Iron oxide nanoparticles are widely used for biological applications thanks to their outstanding balance between magnetic properties, surface-to-volume ratio suitable for efficient functionalization and proven biocompatibility. Their development for MRI or magnetic particle hyperthermia concentrates much of the attention as these nanomaterials are already used within the health system as contrast agents and heating mediators. As such, the constant improvement and development for better and more reliable materials is of key importance. On this basis, this review aims to cover the rational design of iron oxide nanoparticles to be used as MRI contrast agents or heating mediators in magnetic hyperthermia, and reviews the state of the art of their use as nanomedicine tools.

Spacing-dependent dipolar interactions in dendronized magnetic iron oxide nanoparticle 2D arrays and powders

Self-assembly of nanoparticles (NPs) into tailored structures is a promising strategy for the production and design of materials with new functions. In this work, 2D arrays of iron oxide NPs with interparticle distances tuned by grafting fatty acids and dendritic molecules at the NPs surface have been obtained over large areas with high density using the Langmuir-Blodgett technique. The anchoring agent of molecules and the Janus structure of NPs are shown to be key parameters driving the deposition. Finally the influence of interparticle distance on the collective magnetic properties in powders and in monolayers is clearly demonstrated by DC and AC SQUID measurements. The blocking temperature T(B) increases as the interparticle distance decreases, which is consistent with the fact that dipolar interactions are responsible for this increase.
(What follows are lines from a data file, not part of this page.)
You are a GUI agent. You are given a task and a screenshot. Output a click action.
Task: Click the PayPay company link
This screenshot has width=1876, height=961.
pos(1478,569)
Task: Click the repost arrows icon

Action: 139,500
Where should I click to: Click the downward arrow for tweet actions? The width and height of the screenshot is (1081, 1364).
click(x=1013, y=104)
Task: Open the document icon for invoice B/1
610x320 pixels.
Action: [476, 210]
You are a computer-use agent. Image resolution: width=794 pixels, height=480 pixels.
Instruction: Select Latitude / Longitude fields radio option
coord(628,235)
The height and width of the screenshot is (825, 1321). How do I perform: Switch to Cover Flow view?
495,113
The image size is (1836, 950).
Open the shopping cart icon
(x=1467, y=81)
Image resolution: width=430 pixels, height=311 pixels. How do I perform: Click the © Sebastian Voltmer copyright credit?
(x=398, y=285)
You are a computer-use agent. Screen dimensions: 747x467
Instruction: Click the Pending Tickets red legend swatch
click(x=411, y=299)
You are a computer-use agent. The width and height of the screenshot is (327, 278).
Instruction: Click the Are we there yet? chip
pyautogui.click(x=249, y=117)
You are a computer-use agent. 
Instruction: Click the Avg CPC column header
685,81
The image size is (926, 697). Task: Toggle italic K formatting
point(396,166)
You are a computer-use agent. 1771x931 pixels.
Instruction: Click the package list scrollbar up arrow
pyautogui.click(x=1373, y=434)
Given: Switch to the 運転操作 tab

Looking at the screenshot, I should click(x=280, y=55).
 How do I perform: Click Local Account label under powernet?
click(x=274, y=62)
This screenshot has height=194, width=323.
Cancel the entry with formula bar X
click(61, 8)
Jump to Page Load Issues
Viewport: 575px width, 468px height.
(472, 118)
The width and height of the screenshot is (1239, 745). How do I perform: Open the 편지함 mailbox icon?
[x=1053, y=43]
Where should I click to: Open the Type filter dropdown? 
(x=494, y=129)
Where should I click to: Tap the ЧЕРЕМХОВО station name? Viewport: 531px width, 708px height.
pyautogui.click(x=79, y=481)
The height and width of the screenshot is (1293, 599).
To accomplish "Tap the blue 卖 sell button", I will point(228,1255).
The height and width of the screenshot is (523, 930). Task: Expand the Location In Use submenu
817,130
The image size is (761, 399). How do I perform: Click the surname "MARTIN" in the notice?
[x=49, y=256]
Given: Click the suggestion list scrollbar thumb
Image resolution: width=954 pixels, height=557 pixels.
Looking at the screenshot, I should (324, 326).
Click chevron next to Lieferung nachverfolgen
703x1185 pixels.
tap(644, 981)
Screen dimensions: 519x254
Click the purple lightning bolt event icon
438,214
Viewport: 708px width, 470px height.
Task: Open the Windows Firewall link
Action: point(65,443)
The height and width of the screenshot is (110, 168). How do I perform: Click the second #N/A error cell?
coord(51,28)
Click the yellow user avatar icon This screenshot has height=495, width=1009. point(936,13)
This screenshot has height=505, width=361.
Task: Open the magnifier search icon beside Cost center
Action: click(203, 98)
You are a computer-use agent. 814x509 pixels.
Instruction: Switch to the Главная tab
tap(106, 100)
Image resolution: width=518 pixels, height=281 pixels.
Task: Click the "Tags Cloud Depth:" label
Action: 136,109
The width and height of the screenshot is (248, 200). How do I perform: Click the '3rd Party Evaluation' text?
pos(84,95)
Dipolar interactions are found to be stronger for particles assembled in thin films compared to powdered samples and may be described by using the Vogel Fulcher model.

Monolayer and multilayer assemblies of spherically and cubic-shaped iron oxide nanoparticles

Nowadays, nanoparticles are considered as the building blocks of the future nanotechnological devices and the development of strategies for processing nanoparticles into thin films has become a strategic challenge. In this context, the assembling of spherically shaped iron oxide nanoparticles displaying various sizes and of cubic-shaped nanoparticles has been investigated using the Langmuir–Blodgett technique. Homogeneous and dense monolayer and multilayer films have been obtained on large areas. The organisation in films has been studied by combining GISAXS and image analysis of SEM micrographs. The quality of the film has been determined to be mainly dependent on the chemical nature of the substrate and the amount of surfactant molecules at the surface of the nanoparticles (i.e. the organic coating).

Effect of the nanoparticle synthesis method on dendronized iron oxides as MRI contrast agents

Aqueous suspensions of dendronized iron oxide nanoparticles (NPs) have been obtained after functionalization, with two types of dendrons, of NPs synthesized either by coprecipitation (leading to naked NPs in water) or by thermal decomposition (NPs in situ coated by oleic acid in an organic solvent). Different grafting strategies have been optimized depending on the NPs synthetic method. The size distribution, the colloidal stability in isoosmolar media, the surface complex nature as well as the preliminary biokinetic studies performed with optical imaging, and the contrast enhancement properties evaluated through in vitro and in vivo MRI experiments, have been compared as a function of the nature of both dendrons and NPs. All functionalized NPs displayed good colloidal stability in water, however the ones bearing a peripheral carboxylic acid function gave the best results in isoosmolar media. Whereas the grafting rates were similar, the nature of the surface complex depended on the NPs synthetic method. The in vitro contrast enhancement properties were better than commercial products, with a better performance of the NPs synthesized by coprecipitation. On the other hand, the NPs synthesized by thermal decomposition were more efficient in vivo. Furthermore, they both displayed good biodistribution with renal and hepatobiliary elimination pathways and no consistent RES uptake.